— Start TEXT EXCERPT —

This is another way of thinking about Chalmers’ hard problem, what philosopher Colin McGinn calls “cognitive closure.” (McGinn has just left the University of Miami after much controversy. Who knows, maybe he will also join NYU’s philosophy department?)

Back to McGinn’s ideas, he and other “mysterians” defend the idea that our brains can only do so much and one of the things that it can’t do is understand the nature of consciousness. Being a philosophical argument there is of course no scientific proof of this limitation (what physicists fondly call a “no-go theorem”), but McGinn makes a compelling case, arguing that the difficulty comes from consciousness being nowhere and everywhere in the brain, thus not amenable to the methodic reductionist analysis as we tend to do with scientific issues.

This being the case, it becomes very hard to see how the subjective quality of the experiential mind will emerge from neuronal modeling in silicon chips: to capture thinking is not the same thing as capturing what the thinking is about.

— End TEXT EXCERPT —
— Start SUPPLIED MATERIAL —

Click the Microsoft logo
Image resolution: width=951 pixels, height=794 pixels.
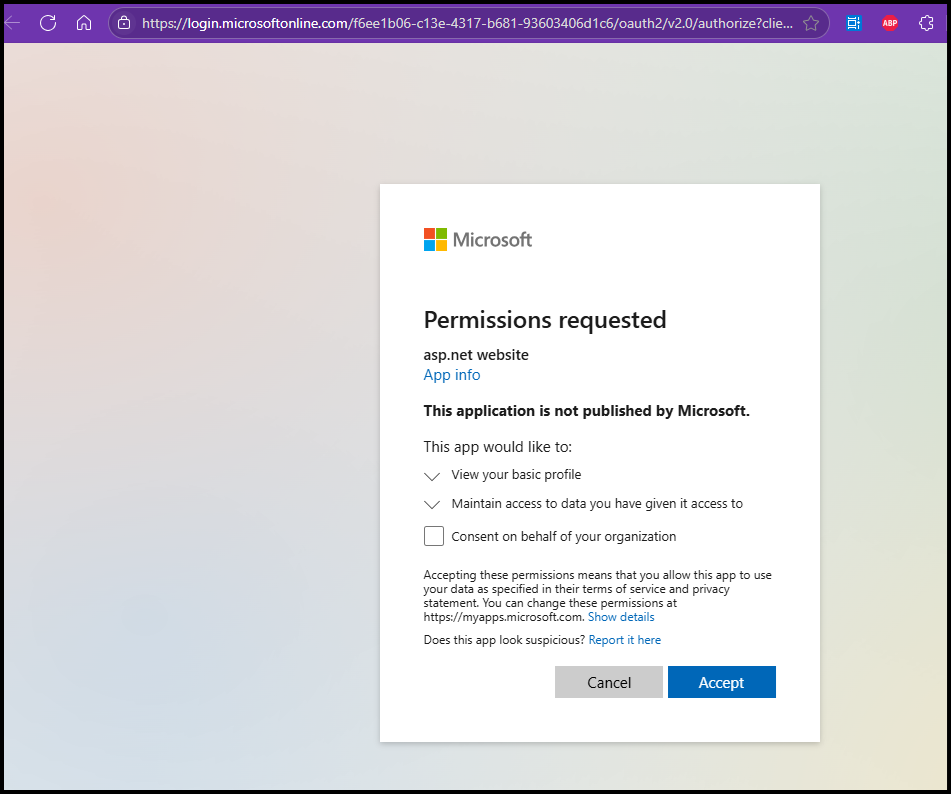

— End SUPPLIED MATERIAL —

**WHAT YOU WILL DO**
A. Duplicate the consciousness passage word for word, starting at "Back to McGinn’s" and ending at "with scientific issues.".
B. Please answer these questions from the consciousness passage:
(i) What does Colin McGinn call Chalmers' hard problem?
(ii) What do physicists fondly call a scientific proof of such a limitation?
(iii) According to McGinn, where in the brain is consciousness?
The data has no connection to the consciousness passage.

**SOLUTIONS BY TASK**
A.
Back to McGinn’s ideas, he and other “mysterians” defend the idea that our brains can only do so much and one of the things that it can’t do is understand the nature of consciousness. Being a philosophical argument there is of course no scientific proof of this limitation (what physicists fondly call a “no-go theorem”), but McGinn makes a compelling case, arguing that the difficulty comes from consciousness being nowhere and everywhere in the brain, thus not amenable to the methodic reductionist analysis as we tend to do with scientific issues.

B.
(i) Cognitive closure.
(ii) A "no-go theorem."
(iii) Nowhere and everywhere.